When you have to stay awake at night, leave a red light on nearby. “This might be a way of remaining alert”, states Mariana Figueiro, an architect who graduated in Belo Horizonte and who coordinates the program of research into light and health at the Lighting Research Center. Part of the Rensselaer Polytechnic Institute, in Troy, to the north of New York, this institute does basic and applied research on the impact of artificial lighting on people. In a study published in the journal BMC Neuroscience, Mariana and her team showed that red lights may be more suitable at night than the bluish ones. The researchers conducted their tests with pure-color lights to find out what are the real effects of the common white lights that tend toward blue, such as the light of white fluorescent bulbs.
“A red light helps to maintain or enhance the level of mental activity without suppressing the production of melatonin, the sleep-regulating hormone, contrary to a blue light”, says Mariana. Other studies had already shown that bluish lights may reduce the production of melatonin, released by the pineal gland at the base of the brain. Melatonin helps to regulate the circadian rhythm, i.e., the variations of phenomena such as the heartbeat frequency and sleep, which oscillate over periods of roughly 24 hours. More blue light and less melatonin might make the body more prone to the development of tumors, besides disrupting sleep. According to Mariana, those who must stay awake working at night may feel a bit sleepier with a red light, but their body will probably suffer less.
The advantages of red lights over blue ones emerged from an experiment with 14 people, who were submitted to medium and low doses of the two types of radiation for two nights.

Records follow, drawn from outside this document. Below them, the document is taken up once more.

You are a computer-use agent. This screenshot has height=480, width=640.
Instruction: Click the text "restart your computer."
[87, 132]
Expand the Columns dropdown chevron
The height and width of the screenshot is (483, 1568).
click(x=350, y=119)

To assess the organism”s reactions precisely, Mariana”s team monitored heartbeat rates and brain activity. “A blue light is more powerful when it comes to interfering with circadian rhythms”, she concludes. Prior studies of this group had attested to the human body”s sensitivity to blue light: even an amount of blue light far lower than that of normal lighting can interfere with sleep. In another article published this year in Journal of Carcinogenis, Mariana, Mark Rea and John Bullough, from the Lighting Research Center, presented the hypothesis that environmental lighting, normally excessive to the point of interfering in the production of melanin, might be helping to increase the incidence of breast cancer. To date, however, lack of quantitative evidence makes it impossible to reach any conclusion.

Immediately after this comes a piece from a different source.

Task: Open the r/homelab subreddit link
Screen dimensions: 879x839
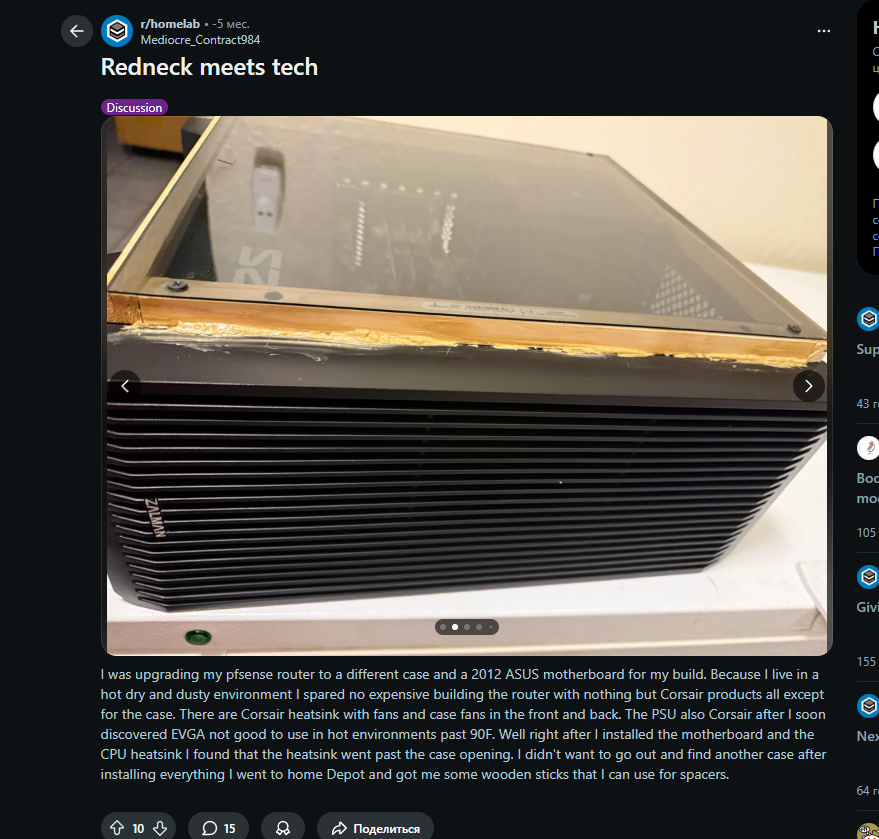Action: pos(170,24)
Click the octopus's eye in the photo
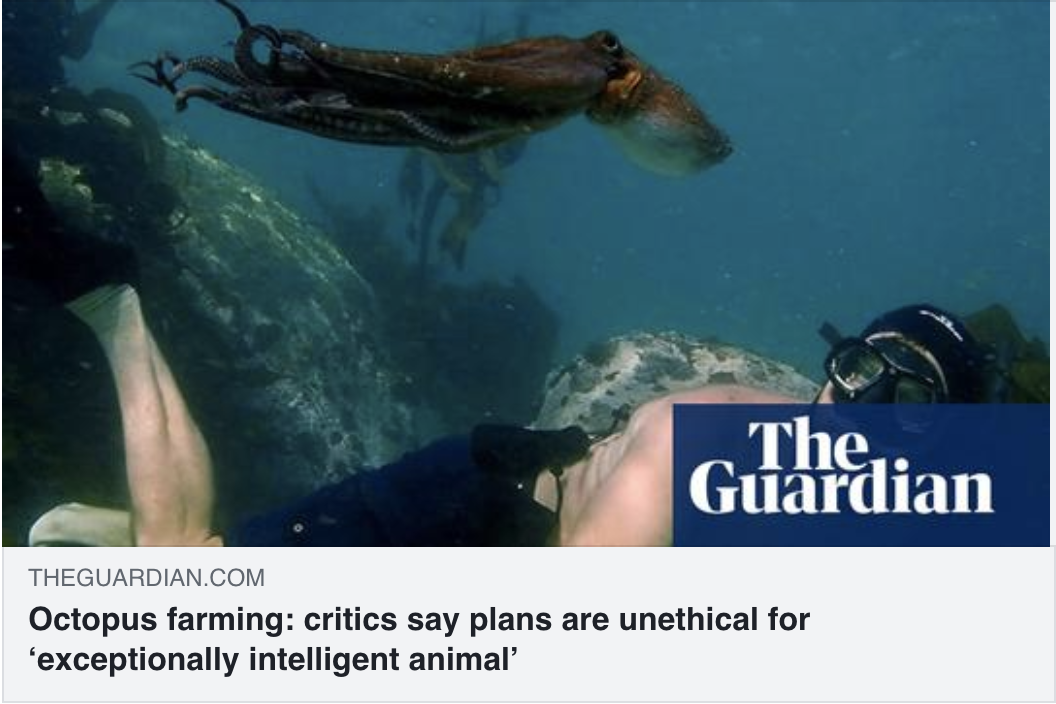 click(610, 44)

The immediate implications of these results, however, are that they point to a basic research path, including the identification of healthier red and blue light combinations, among other possibilities. They also point to applications, especially regarding people who work at night, or in dim environments. One of the immediate challenges that Mariana and her team face is how to use the conclusions of these scientific experiments to improve the lighting in submarines, at the request of the US Navy. The researchers had already found that the work hours were one of the problems, with 18-hour shifts and 6 hours of rest, along with working in dimness, “as if one were in a cave”, she says. “They lose track of when it”s night or day”. The consequences for one”s circadian rhythm can be dramatic, as it demands stronger lighting to be activated. Thus, the sleep timetable can easily lose its regularity.

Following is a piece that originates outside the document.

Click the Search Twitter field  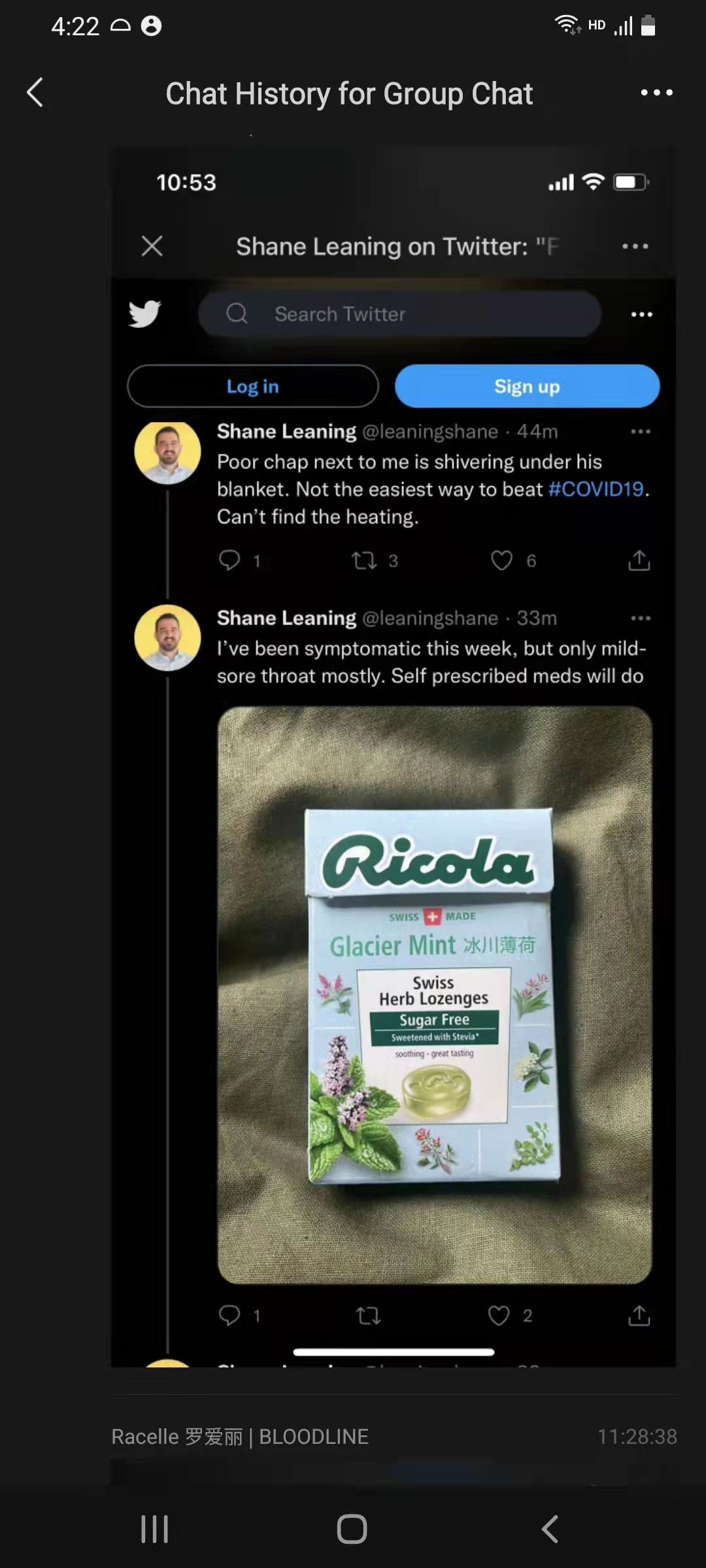click(x=399, y=314)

Mariana, along with her team, is now planning to find out what is the best strength and amount of red light to use at night and to combine with blue light during the day, not only in submarines but also in other work environments. “Blue light is better for daytime, but it might not be the best option to use at night”, she says. Her group and others from the Lighting Research Center feel at ease to face the challenge of transforming scientific discoveries into day-to-day products. They have already developed a device for personal use, the Daysimeter, which is reminiscent of a microphone and that is placed near the eyes to measure the amount of light a person gets, indicating, for instance, whether the individual”s sleep timetable should be adjusted. At present, they are working toward discovering what are the best types of light for the elderly, to help them to sleep better and avoid falls. Another project is to develop car lights that hurt the eyes less at night while also providing better lighting, of course.
FIGUEIRO, M. G. et al. Preliminary evidence that both blue and red light can induce alertness at night. BMC Neuroscience. V. 10. p. 105-16. 2009.